Blog

Qubole + Snowflake: Using Apache Spark to Prepare data into Snowflake — [3 of 3]

February 13, 2018 by , and Updated October 31st, 2018

Snowflake and Qubole have partnered to bring a new level of integrated product capabilities that make it easier and faster to build and deploy machine learning (ML) and artificial intelligence (AI) models in Apache Spark using data stored in Snowflake and big data sources.

In this last blog of three we cover how to use Apache Spark on Qubole to prepare external data and write it into Snowflake.

The blog series covers the use cases directly served by the Qubole–Snowflake integration. The first blog discussed how to get started with ML in Apache Spark using data stored in Snowflake. Blog two covered how data engineers can use Qubole to read data in Snowflake for advanced data preparation, such as data wrangling, data augmentation, and advanced ETL to refine existing Snowflake data sets.

Why advanced data preparation for Snowflake?

Data lakes provide the advantage of storing massive amount of data at an affordable cost, in any format and without worrying about the schema, because the schema is decided upon reading. Because of the cost effectiveness of data lakes, there is never any need to throw away or archive the raw data.

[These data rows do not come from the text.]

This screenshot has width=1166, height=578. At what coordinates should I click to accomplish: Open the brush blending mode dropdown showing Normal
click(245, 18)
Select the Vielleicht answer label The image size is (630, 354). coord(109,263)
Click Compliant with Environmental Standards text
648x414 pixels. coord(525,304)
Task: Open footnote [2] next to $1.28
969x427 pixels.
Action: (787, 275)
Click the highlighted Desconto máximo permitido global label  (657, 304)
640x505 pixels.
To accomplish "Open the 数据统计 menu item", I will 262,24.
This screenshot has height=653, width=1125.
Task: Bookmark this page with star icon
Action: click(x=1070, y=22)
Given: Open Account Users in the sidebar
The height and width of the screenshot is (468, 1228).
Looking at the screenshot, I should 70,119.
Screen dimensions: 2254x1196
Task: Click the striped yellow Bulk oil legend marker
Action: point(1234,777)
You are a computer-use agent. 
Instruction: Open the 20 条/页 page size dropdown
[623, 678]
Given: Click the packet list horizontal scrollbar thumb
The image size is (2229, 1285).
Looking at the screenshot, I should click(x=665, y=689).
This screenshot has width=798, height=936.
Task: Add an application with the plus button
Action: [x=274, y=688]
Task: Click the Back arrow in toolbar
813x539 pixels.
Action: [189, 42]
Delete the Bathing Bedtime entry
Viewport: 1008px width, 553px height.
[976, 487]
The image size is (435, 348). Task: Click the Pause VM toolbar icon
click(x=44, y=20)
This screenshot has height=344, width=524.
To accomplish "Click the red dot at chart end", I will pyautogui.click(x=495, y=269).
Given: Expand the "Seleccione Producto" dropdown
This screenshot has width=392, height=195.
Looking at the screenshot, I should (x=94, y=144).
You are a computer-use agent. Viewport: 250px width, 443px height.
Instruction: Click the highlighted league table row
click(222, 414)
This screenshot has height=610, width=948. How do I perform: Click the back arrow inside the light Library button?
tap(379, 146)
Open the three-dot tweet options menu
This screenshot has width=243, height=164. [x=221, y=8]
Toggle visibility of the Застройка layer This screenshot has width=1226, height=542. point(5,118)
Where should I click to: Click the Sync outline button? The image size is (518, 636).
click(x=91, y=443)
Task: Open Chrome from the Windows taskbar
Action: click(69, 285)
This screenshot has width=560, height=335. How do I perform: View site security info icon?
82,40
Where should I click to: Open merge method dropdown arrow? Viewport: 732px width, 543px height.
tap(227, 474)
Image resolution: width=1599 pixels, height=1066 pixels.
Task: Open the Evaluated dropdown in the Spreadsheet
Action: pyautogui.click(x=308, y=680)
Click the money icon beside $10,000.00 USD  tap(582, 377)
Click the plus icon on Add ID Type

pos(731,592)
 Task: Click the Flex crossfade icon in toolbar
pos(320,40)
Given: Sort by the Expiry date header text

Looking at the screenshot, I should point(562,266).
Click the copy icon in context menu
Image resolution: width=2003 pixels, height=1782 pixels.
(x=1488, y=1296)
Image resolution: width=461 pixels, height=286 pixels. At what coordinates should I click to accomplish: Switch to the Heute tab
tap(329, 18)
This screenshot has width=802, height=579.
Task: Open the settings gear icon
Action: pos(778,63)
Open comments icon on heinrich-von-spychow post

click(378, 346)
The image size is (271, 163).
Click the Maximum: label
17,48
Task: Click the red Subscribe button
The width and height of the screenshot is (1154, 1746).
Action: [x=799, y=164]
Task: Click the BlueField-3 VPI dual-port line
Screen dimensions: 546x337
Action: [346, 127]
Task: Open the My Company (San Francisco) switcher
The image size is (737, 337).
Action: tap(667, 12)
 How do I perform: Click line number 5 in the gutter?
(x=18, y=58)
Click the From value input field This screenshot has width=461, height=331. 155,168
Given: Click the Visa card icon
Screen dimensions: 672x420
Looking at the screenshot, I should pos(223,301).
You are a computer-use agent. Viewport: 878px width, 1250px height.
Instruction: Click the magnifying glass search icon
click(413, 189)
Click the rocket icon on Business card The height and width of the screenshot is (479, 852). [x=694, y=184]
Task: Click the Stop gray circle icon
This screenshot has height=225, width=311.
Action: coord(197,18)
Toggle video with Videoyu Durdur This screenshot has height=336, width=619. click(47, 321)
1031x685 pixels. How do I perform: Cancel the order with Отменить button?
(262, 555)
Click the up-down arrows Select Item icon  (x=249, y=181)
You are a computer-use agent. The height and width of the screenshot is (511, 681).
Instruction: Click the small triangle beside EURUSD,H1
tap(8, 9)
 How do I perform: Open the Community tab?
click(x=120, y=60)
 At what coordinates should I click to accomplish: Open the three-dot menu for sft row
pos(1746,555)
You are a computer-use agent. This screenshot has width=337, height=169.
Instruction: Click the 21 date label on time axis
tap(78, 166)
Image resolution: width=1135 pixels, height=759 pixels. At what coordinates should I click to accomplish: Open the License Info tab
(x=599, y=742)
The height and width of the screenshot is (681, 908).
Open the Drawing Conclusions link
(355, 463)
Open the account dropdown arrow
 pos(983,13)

It is always there should any of users want to revisit it.

A successful big data analysis requires more than just the raw data in the data lake. It requires good, high-quality data specific for the different business need. That involves taking the raw data that has been ingested in the data lake, altering and modifying files as needed, and preparing it to make it consumable for analysis. Data Engineers need to create new datasets combining, refining and massaging the raw data in the data lake. Since the amount of data in the data lake is massive, Data engineers rely on cluster computing frameworks with in-memory primitives, like Spark that make the advanced data preparation run faster and the process easier

The Snowflake-Qubole integration allows customers derive business specific data sets using Spark and store them in a scalable and performant Snowflake virtual data warehouse. The combination of Snowflake and Qubole allow customers to bring the data lake and the data warehouse together for all data, all analytics and all access

The diagram below explains how data engineers can do advanced data preparation in Apache Spark using  external data and write it into Snowflake.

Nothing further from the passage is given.